Work to be completed: Please transcribe the part of the listing that opens with the line containing "Reload the page" and closes with the line containing "click(x=352, y=238)", both of those lines included.

Stored rows:
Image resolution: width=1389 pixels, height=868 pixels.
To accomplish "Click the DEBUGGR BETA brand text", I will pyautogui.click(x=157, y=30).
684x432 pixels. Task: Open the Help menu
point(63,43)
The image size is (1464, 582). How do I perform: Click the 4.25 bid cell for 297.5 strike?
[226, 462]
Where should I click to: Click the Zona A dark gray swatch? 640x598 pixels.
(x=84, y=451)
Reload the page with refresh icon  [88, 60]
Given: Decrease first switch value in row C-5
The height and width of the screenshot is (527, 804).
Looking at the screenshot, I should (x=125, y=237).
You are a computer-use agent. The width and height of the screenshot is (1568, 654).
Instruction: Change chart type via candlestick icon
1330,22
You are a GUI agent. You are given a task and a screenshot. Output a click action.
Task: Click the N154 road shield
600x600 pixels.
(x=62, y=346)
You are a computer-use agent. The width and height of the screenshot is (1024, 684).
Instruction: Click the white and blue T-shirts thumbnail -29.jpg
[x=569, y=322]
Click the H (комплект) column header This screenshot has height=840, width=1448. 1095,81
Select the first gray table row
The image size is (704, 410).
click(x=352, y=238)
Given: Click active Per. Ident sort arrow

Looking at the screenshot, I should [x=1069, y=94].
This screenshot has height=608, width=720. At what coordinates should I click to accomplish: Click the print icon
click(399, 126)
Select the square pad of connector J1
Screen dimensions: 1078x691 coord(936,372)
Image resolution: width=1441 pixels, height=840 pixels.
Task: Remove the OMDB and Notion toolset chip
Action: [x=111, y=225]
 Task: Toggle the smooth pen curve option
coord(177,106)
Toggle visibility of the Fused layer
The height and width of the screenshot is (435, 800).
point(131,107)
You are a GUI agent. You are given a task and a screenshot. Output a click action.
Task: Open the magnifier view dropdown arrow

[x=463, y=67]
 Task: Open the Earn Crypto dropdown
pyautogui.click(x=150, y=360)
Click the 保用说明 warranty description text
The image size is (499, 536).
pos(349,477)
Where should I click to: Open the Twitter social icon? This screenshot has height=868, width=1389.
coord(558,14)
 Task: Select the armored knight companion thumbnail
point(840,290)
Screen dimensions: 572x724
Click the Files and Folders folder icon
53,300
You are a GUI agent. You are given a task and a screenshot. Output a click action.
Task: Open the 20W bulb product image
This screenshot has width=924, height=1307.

Answer to the problem:
Reload the page with refresh icon  [88, 60]
Given: Decrease first switch value in row C-5
The height and width of the screenshot is (527, 804).
Looking at the screenshot, I should (x=125, y=237).
You are a computer-use agent. The width and height of the screenshot is (1568, 654).
Instruction: Change chart type via candlestick icon
1330,22
You are a GUI agent. You are given a task and a screenshot. Output a click action.
Task: Click the N154 road shield
600x600 pixels.
(x=62, y=346)
You are a computer-use agent. The width and height of the screenshot is (1024, 684).
Instruction: Click the white and blue T-shirts thumbnail -29.jpg
[x=569, y=322]
Click the H (комплект) column header This screenshot has height=840, width=1448. 1095,81
Select the first gray table row
The image size is (704, 410).
click(x=352, y=238)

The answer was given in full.